I had the surgery to remove the pins and rods from my hip on Monday.
All went well but the doctor decided to keep me in the hospital overnight. That was a bit unexpected, but I was not totally unprepared. I did have to contact my horsesitter to feed the indoor kitties for me, but otherwise, it was OK. The only annoyance was that my doctor had decided that before I got to the hospital so it would have been nice if he'd told me ahead of time.
Don't remember a thing after I got into the operating rooms. I must be a "cheap date." It was a spinal injection and I don't even recall getting it.
Woke up in recovery with a lovely, kind nurse, unable to move my legs. That is a strange feeling for sure. Your brain sends to command to move, and nothing happens. The anesthesiologist had told me that might happen since she was giving me a little extra stuff since they didn't know how long the surgery would take--it's not a common procedure. I was told later it was an hour and a half.
Back in my room, I was soon able to order late lunch--3 PM or so--and then a dinner.
Now, people do complain about hospital food, but I may say, University of Princeton Medical Center at Plainsboro has some darn good chefs in the kitchen. Some of the dishes are downright delicious. My meatloaf could have used a bit more spice, but the roasted tomatoes and the sweet potatoes were wonderful. The next day I had some amazing chicken salad too. Wish I knew how they'd spiced that.
You can order food all day from 7AM to 7PM and there is an extensive menu if you are not on a restricted diet.
Nursing care there is wonderful as well. The staff is very responsive and, since I make an effort to be friendly to them, they are really kind. As I did the last time I was hospitalized with the initial broken hip, I tried to get everyone to laugh before they left my room. It did make the frequent visits interesting.
I guess my only complaint is the typical hospital one. It seemed that every time I did manage to drift off to sleep, someone would come in to take my vitals signs or give me a pill of some sort.
The Physical Therapist insisted I get a walker, so now I have just about every assisting device I could need--shower seat, raised toilet seat, crutches (two kinds), walker, and a wheelchair I bought. I am mostly using the wheelchair in the house as it's faster than trying to get around with the walker.
For now, I am not supposed to put more than 50% weight on my left leg. That is not easy. I fear I have cheated more than once. (The doctor's assistant kind of said it was OK...the doctor is rather more cautious.) At any rate, I am being REALLY careful, honest.
The pain is minimal, actually. Certainly, the stapled area is sore, and when I flex the muscle, that hurts, but to be honest, considering how much the darn hardware hurt at times, this really isn't a whole lot worse. Tylenol takes the edge off just fine, so no heavy duty painkiller needed.
All told, it will be a full six weeks before I am officially recovered, but it might be longer before I can ride again.
I start PT on Monday and this time, I am going to make sure we include exercises to stretch my legs so I will be able to sit astride a horse without pain. You bet.

----

About this task »
Return the portion of the hip surgery post from "Woke up in recovery" up to and including "then a dinner.", copied word for word.

----

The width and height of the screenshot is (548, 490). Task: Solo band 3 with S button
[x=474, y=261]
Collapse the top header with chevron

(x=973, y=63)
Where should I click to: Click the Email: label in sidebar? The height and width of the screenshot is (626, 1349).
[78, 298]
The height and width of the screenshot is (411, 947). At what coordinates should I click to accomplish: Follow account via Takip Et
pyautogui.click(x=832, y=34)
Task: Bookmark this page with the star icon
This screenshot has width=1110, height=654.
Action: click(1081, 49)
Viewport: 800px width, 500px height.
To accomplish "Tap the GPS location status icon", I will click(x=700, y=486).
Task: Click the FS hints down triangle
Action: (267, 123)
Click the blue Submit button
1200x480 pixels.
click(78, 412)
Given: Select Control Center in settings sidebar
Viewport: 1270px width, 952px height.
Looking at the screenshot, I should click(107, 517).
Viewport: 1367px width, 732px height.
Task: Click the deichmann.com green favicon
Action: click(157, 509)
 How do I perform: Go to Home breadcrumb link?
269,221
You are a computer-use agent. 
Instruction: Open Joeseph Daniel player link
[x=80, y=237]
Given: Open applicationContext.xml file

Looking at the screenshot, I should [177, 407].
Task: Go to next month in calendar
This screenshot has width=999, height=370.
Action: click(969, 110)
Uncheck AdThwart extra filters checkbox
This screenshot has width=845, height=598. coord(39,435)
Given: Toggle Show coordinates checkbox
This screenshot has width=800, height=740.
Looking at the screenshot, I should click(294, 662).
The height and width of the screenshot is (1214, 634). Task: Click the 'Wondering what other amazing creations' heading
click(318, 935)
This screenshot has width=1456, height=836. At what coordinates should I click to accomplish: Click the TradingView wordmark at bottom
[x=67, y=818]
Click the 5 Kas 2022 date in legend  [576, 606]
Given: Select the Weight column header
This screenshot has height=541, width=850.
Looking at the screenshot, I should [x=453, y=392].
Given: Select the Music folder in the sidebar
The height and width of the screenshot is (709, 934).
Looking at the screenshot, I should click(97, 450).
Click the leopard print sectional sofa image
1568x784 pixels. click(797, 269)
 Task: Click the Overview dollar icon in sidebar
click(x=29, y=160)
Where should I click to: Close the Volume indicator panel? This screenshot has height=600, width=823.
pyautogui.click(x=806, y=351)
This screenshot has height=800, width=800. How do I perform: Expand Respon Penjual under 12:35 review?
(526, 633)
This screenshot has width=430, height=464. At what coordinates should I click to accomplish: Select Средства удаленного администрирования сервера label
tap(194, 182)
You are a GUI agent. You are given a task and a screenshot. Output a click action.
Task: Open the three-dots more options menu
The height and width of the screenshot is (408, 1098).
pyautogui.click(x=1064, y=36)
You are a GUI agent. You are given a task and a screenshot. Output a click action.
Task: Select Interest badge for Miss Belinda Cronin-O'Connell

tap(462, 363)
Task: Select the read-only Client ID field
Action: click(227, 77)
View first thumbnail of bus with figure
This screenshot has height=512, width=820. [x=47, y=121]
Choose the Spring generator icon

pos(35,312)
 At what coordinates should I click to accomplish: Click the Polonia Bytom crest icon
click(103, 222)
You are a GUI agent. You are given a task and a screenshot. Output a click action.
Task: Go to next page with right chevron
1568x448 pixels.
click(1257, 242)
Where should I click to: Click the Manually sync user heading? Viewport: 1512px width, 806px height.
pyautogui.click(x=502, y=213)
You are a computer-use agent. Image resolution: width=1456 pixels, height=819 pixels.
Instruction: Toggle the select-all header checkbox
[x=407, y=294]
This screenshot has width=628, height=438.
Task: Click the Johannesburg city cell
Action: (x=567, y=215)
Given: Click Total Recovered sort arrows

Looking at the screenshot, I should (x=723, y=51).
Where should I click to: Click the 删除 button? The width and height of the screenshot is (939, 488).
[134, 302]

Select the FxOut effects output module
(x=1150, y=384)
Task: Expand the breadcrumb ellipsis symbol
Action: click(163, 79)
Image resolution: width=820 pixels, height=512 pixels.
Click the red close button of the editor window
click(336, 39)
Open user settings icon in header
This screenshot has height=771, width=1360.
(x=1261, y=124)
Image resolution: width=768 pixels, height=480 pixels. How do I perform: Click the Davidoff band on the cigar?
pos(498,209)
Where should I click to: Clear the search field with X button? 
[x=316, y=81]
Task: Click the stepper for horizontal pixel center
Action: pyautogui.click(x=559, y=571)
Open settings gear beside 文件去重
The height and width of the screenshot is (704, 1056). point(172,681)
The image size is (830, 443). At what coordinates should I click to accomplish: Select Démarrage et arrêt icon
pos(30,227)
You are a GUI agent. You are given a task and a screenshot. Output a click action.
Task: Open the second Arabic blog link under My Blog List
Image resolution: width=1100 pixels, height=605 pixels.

----

Output »
Woke up in recovery with a lovely, kind nurse, unable to move my legs. That is a strange feeling for sure. Your brain sends to command to move, and nothing happens. The anesthesiologist had told me that might happen since she was giving me a little extra stuff since they didn't know how long the surgery would take--it's not a common procedure. I was told later it was an hour and a half.
Back in my room, I was soon able to order late lunch--3 PM or so--and then a dinner.